- London Stock Exchange is triggering it contingency planning around a no deal Brexit.
- “The Group is executing contingency plans to maintain continuity of market function and customer service in the event of a hard Brexit,” the exchange said in a statement.
- The plans include creating new entities in the EU.
- London Stock Exchange Group also reported a 21% jump in profits in the first half of 2018.
LONDON – Europe’s biggest single trading venue, the London Stock Exchange, is putting into motion contingency plans for a no deal Brexit for the UK.
It’s the latest sign that major financial institutions are starting to worry that such an outcome is now a real possibility.

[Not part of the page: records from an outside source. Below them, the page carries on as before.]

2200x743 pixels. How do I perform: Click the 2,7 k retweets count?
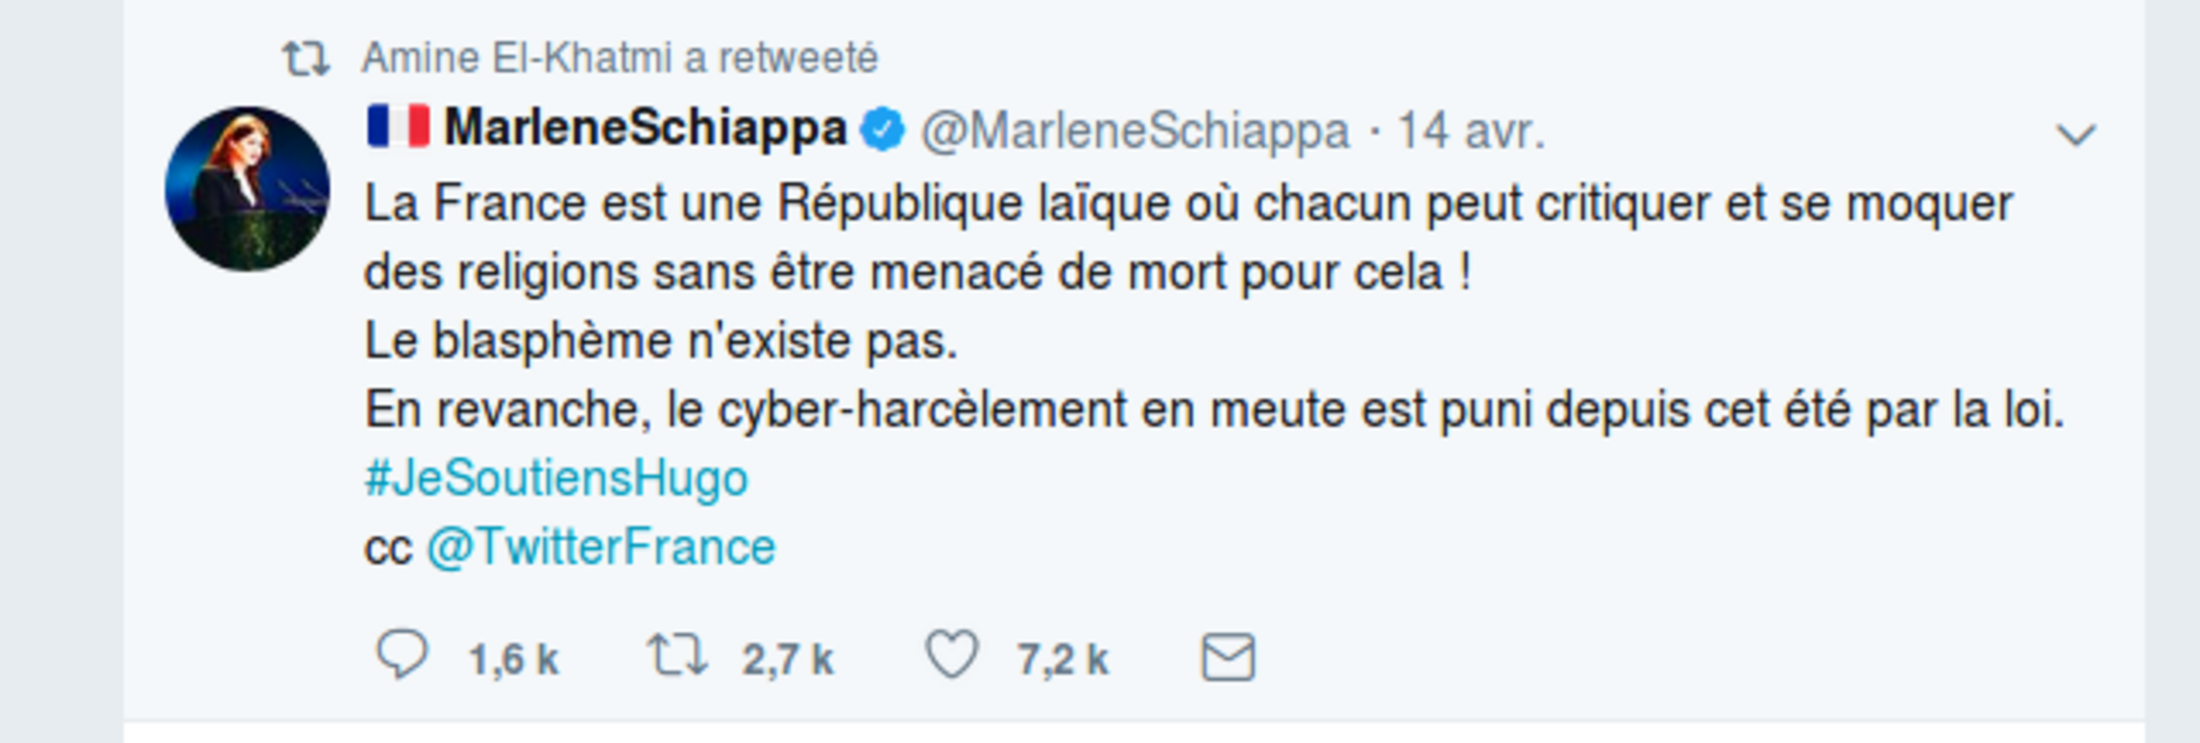pos(787,660)
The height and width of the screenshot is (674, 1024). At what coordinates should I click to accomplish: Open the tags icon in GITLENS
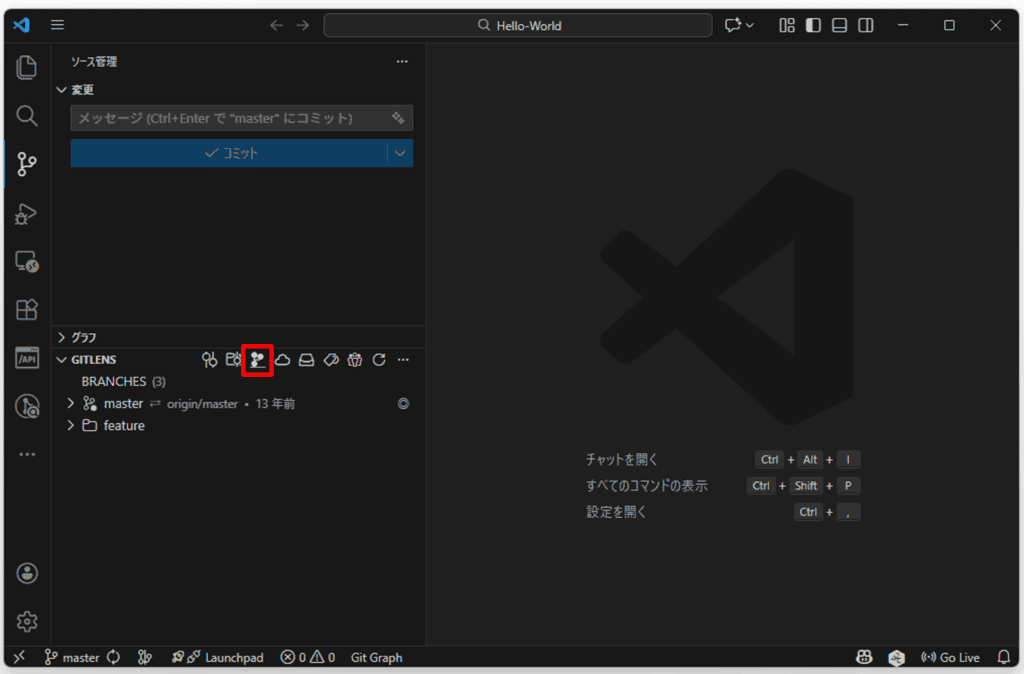[330, 359]
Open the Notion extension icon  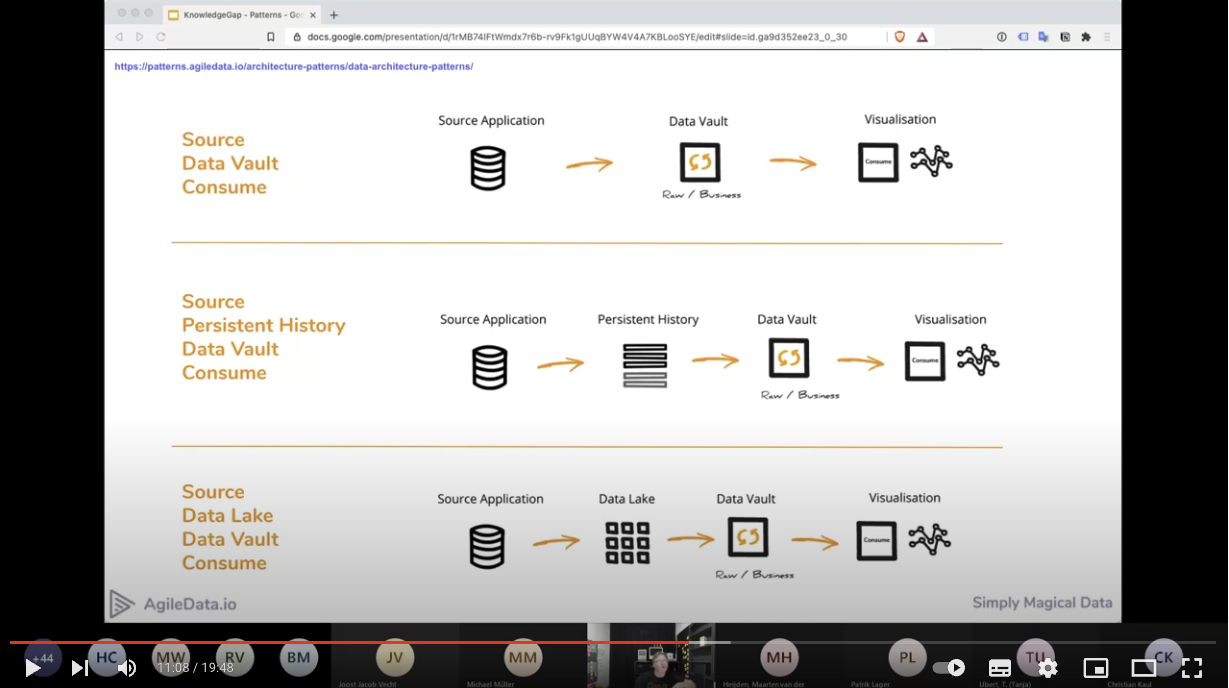tap(1066, 37)

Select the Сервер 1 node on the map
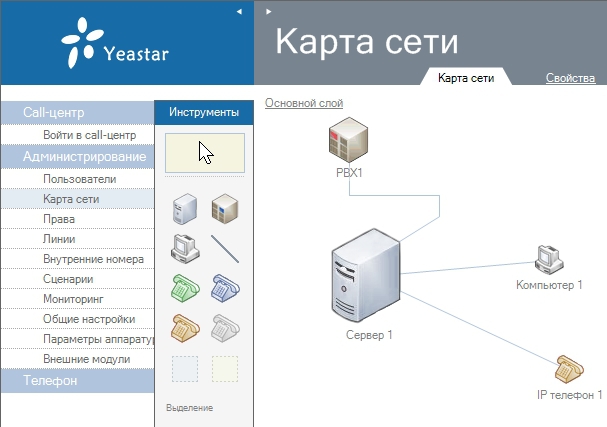369,275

London Stock Exchange Group informed investors on Thursday that actions are now being taken to ensure that if the UK does fall out of the EU without a deal LSE’s markets can continue to function.
“The Group is executing contingency plans to maintain continuity of market function and customer service in the event of a hard Brexit,” the exchange said in a statement. “These contingency plans include incorporation of new entities in the EU27 and applications for authorisation within the EU27 for certain Group businesses.”
The group also warned that the “complexity” of working out exactly what a no deal Brexit will look like means that those contingencies may end up not being effective.
“The complexity and the lack of clarity of the application of a hard Brexit may decrease the effectiveness, or applicability of some of these contingency plans. As is the case with all change, these contingency plans introduce some change management risk,” the statement continued.
The group added that it has formed a “structured Brexit programme” in which is it consulting with UK and EU policymakers to “advise on financial market infrastructure considerations.”
That program’s key objectives are: “Maintaining London’s position as a global financial hub and providing continuity of stable financial infrastructure services.”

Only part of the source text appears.